Todos deben contar sus experiencias y comunicar sus alegrías y sus problemas. En la mesa y en la sobremesa se buscan y se encuentran las ayudas para sobrellevar las cargas de los demás, porque todos podemos colaborar aunque sólo sea acompañando, y porque todos necesitamos hablar y que nos escuchen. Nada es más educador y fecundo para una familia que alcanzar un ambiente de confianza mutua, congregándose a menudo en la mesa y conversando en broma y en serio de todo lo que preocupa a cada miembro de la casa.
El grado de ocupación de la mesa común es un buen indicador de la armonía familiar. Conviene que los días laborables sea lugar de estudio de todos los hijos tras la merienda, mejor que por separado en los cuartos, y sitio de juegos durante el fin de semana, siempre bajo la supervisión paterna y materna, o mejor aún, con la participación y colaboración directa de los progenitores en las actividades de trabajo o lúdicas, incluso para ver la televisión en familia y comentar los programas.
A medida que los niños crecen la mesa se encoge, la familia se apiña. Luego llega el tiempo en que por razones de estudio o de trabajo el quórum no se alcanza, porque los hijos van emancipándose o ya faltan los abuelos.
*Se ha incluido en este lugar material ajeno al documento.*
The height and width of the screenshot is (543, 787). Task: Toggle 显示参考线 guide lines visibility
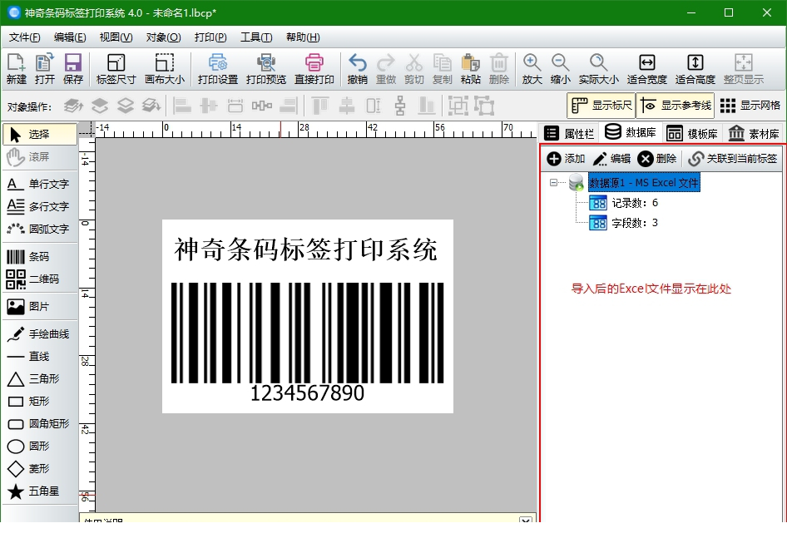[x=676, y=106]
La mesa, rectangular o redonda, sólo concentra a toda la prole y a sus parejas en ocasiones contadas. Pero allí queda, rodeando la vieja mesa un halo del lazo familiar, porque en su centro hemos depositado nuestras vidas abrazadas en común y también nuestros sueños personales y familiares, unos cumplidos y otros sólo en promesa… de mesa.